§ **Set task 1**
In the records, rewrite the lines from the one containing "This screenshot has" to the one containing "tap(13, 17)", replacing "hamburger menu" with "navigation menu" and keeping everything else unchanged. Omit the pictures from your output.

Despite the late hours, Hoffman was impressed with the Argentinian dessert “dulce de leche,” which was a part of many snacks and meals.
“Dulce de leche is delicious and I think it should become a trend at Princeton!” Hoffman exclaimed.
Improving your language and culture knowledge
“The time that I spent living and studying in Argentina helped improved my language abilities immensely,” said Aladesuru. “Living with a family who only spoke Spanish to me, chatting with friendly Uber drivers, and ordering coffees constantly all helped quell the fear of messing up which inhibited my speaking skills for years. “
“I realized within a day arriving that I just had to speak without thinking too much, and that even when I did fumble with words or conjugations, people were understanding.” He added, “All this helped me improve my speaking more within five weeks than I had in years.”
“While my major goal during the program was to better my Portuguese, one of the things I enjoyed most about the program was the opportunity to learn so much about a culture and history that was completely unknown to me,” said Sara Moreno (Lisbon).
“Studying in Spain helped me to understand the language, but more importantly, the culture, on a more intimate level,” said Victoria Gonzalez (Toledo). “It is incredible how much I learned about a part of the world that is an entire ocean away, and it is perhaps most comforting that it feels like my second home.”
As Orth remarked, “Overall, you can guarantee that, though only one short month, this program will completely change your language ability and understanding of [the country’s] culture.”

§ **Information supplied**

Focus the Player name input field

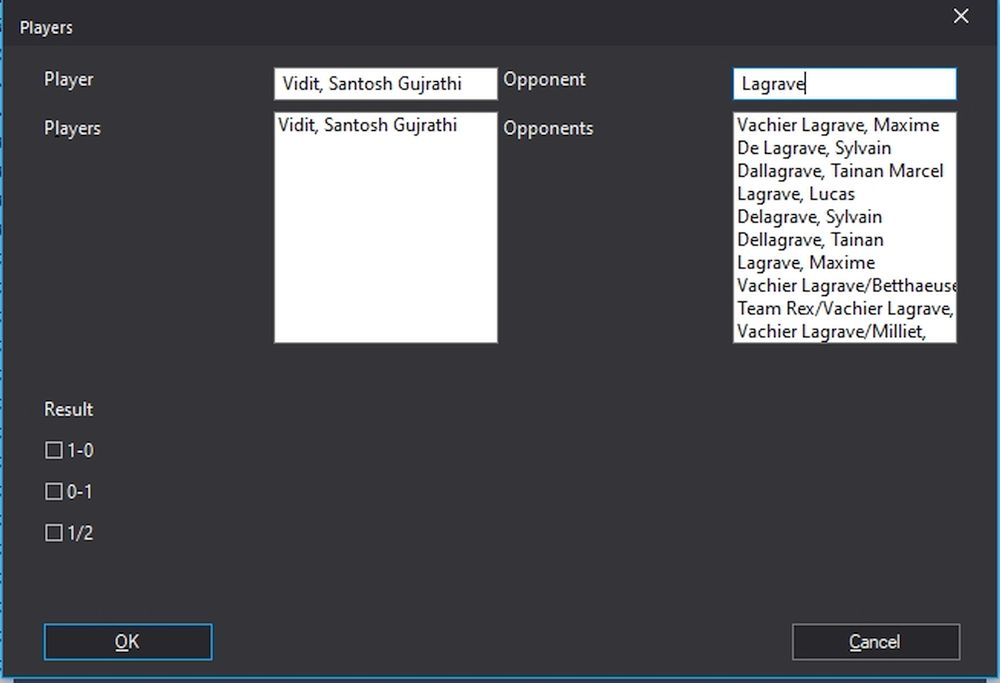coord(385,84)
* * *
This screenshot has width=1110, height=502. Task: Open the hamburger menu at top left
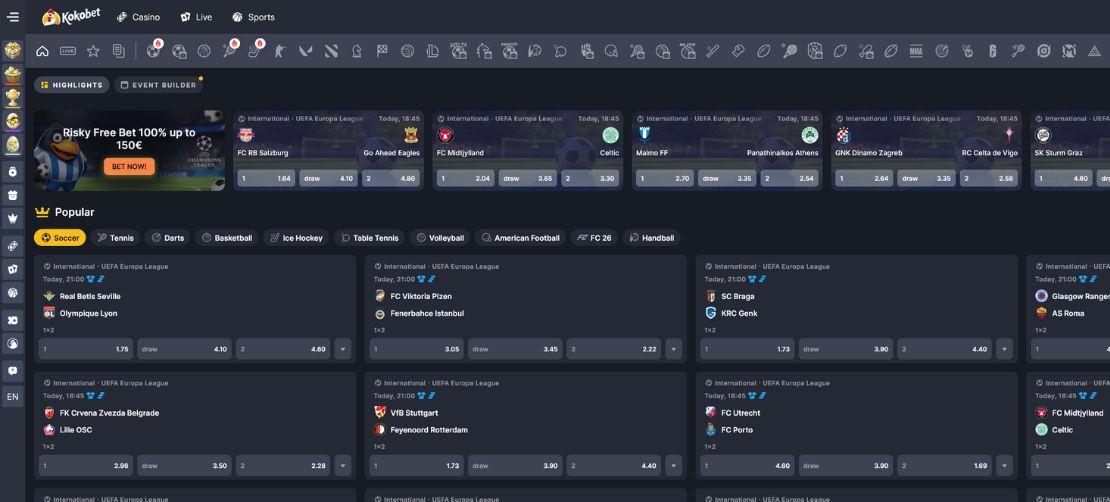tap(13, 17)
---
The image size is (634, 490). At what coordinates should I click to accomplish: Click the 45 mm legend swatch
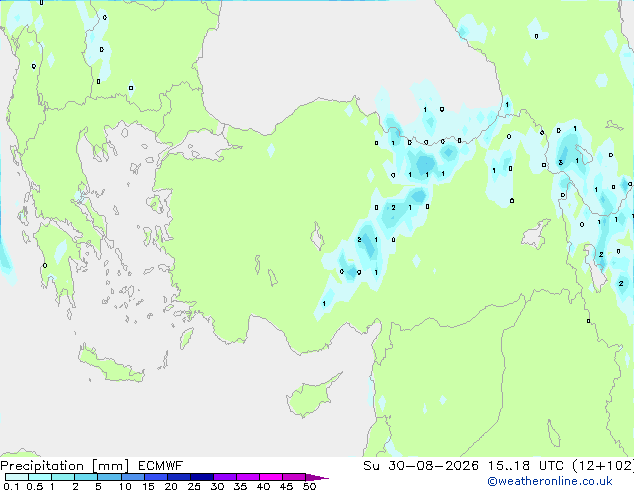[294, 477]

§ **Set task 2**
In the study-abroad passage, which language did Sara Moreno say was her major goal to improve during the program?

§ **Task output 1**
This screenshot has width=1110, height=502. Task: Open the navigation menu at top left
tap(13, 17)

§ **Task output 2**
Portuguese.